Sunday, March 16, 2008

The Case for Pacing Your Efforts

Let me start off this post by saying that I love EDT (escalating density training) and I am very impressed with all the things that CrossFit has done/is doing for the fitness industry. That said, I see the wisdom in training with a slower tempo depending on training goals. In my own training, I am trying to realign my training methods with my goals and have decided that pace work will be a necessity if I want to compete in girevoy sport and not embarrass myself.

One of the lessons that I took home from Catherine Imes' workshop was the idea of training lifts at a steady and controlled pace. For example, instead of doing as many jerks as possible in 5:00, do 30 jerks in 5:00 (1 repetition every 10 seconds). Obviously, with this kind of training, you find yourself simply holding the weight in the overhead and rack positions for longer periods of time, but the actual repetitions themselves are still fast.

                                   

    The Overhead Position                      The "Rack" Position

(rest position for the snatch)             (rest position for the jerk)



Pacing your work in this way does a few things:

1) Forces you to find a way to "relax" inbetween repetitions
- although it is definately not easy to stand in one position with a heavy weight bearing down on you, it can be considered a VERY active rest rather than an exertion

2) Develops patience and pain tolerance
- more time in a given bout = more opportunities for you mind and body to say "Hey, why don't you just set down the weight and relax a little?". In addition, it requires patience and will to not start panicking and pick up the pace when you begin sucking wind

3) Develops supportive strength
- strong bones, tendons, and ligaments are as important to strength as muscles are and time under tension in the beginning or lockout position is, arguably, a more efficient way to do it

4) Allows you more time to concentrate on technique rather than repetitions
- despite every approach's admonition to never sacrifice quality for quantity, when the goal is to get as many repetitions as possible, form will be sacrificed, especially in people who have not developed strong technical habits to begin with

The first three qualities above are all-important when you are given 10:00 to complete as many repetitions as possible without setting the bell down and (in the kettlebell snatch) when you are only allowed one hand switch. #4 (focus on technique rather than reps) is an important quality for training. In competition, you need to "be the squirrel".

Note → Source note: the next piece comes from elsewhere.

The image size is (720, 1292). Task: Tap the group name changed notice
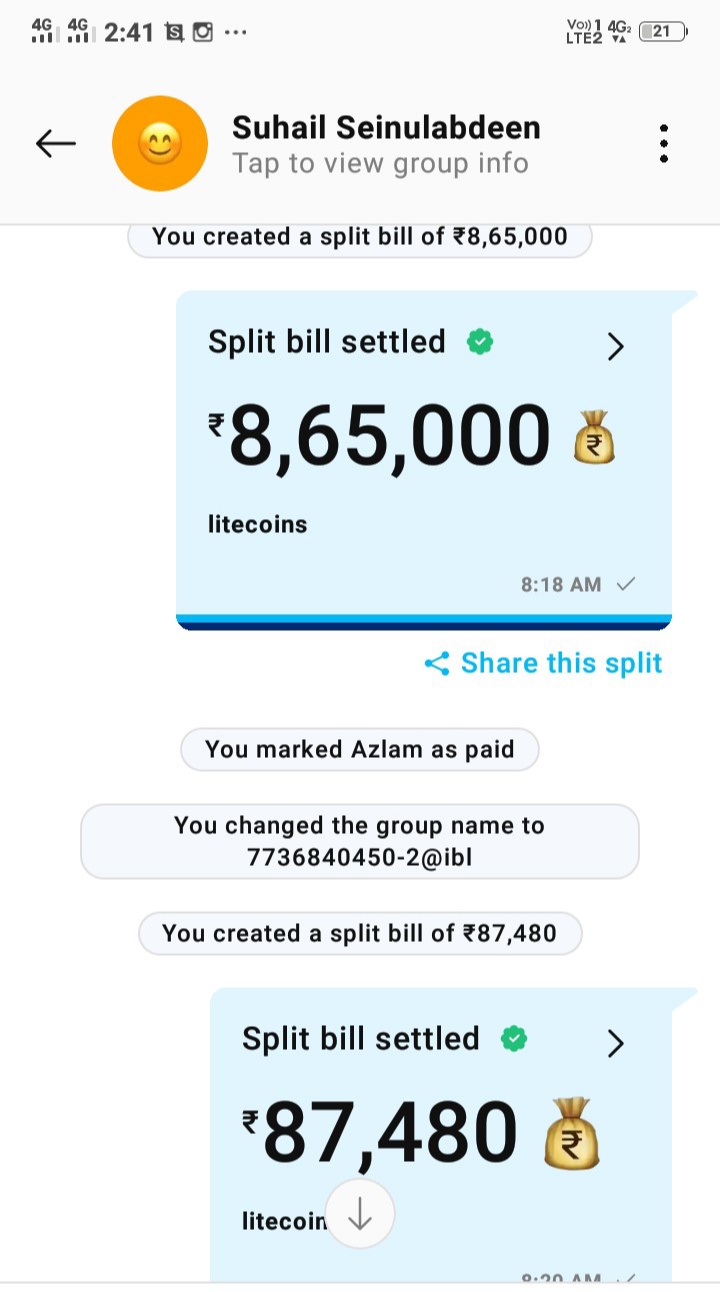pyautogui.click(x=359, y=842)
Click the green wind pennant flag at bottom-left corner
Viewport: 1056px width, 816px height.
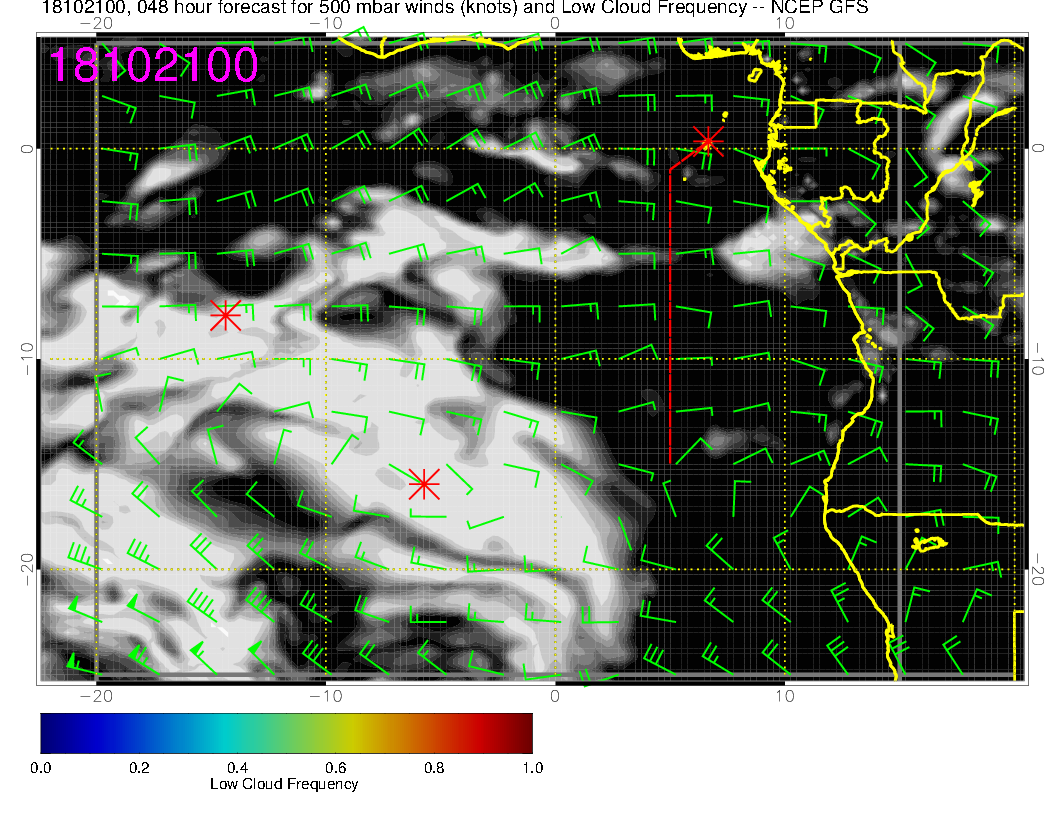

In training, it is important to evaluate rep efficiency and paced training can be a important tool in the toolbox to do this. If I were to liken it to competitive swimming, I would compare it to swimmers who, year after year, churn away without regard to stroke efficiency - although their conditioning may continue to improve, without maximizing distance per stroke and only focusing on stroke rate, their gains are nowhere near their maximum potential.

4 comments:

Snizshizzle said...

I did this on my light days while doing ROP and it helped out A LOT.

I found myself rushing through my snatches and it just made my form deteriorate. I would tire myself out in seconds.

Pacing really makes your snatches a lot more efficient and effective.

Franklin said...

I just watched your 50 rep 32kg snatch youtube video .. an outstanding feat and incredibly inspirational. I'm happy that Master of Sport Catherine Imes was able help you improve on your technique.

Catherine Imes said...

Nice post Boris. Yes, I watched your video, and will rewatch it, but it looked pretty good.

I would be interested in seeing what you could do with the 24kg as a baseline. When you feel like doing a paced test, let me know how you do. I would see how long you could go at around 15rpm and note where your failure point is, ect.

Boris said...

Snizshizzle,
Thanks for dropping in. I agree completely.

Franklin,
Thanks. Someday, I'd like to get more than that/hand, but got a long way to go.

Catherine,
Thanks for checking the video! I will try the 24 kg, 15rpm sometime in the next couple of weeks.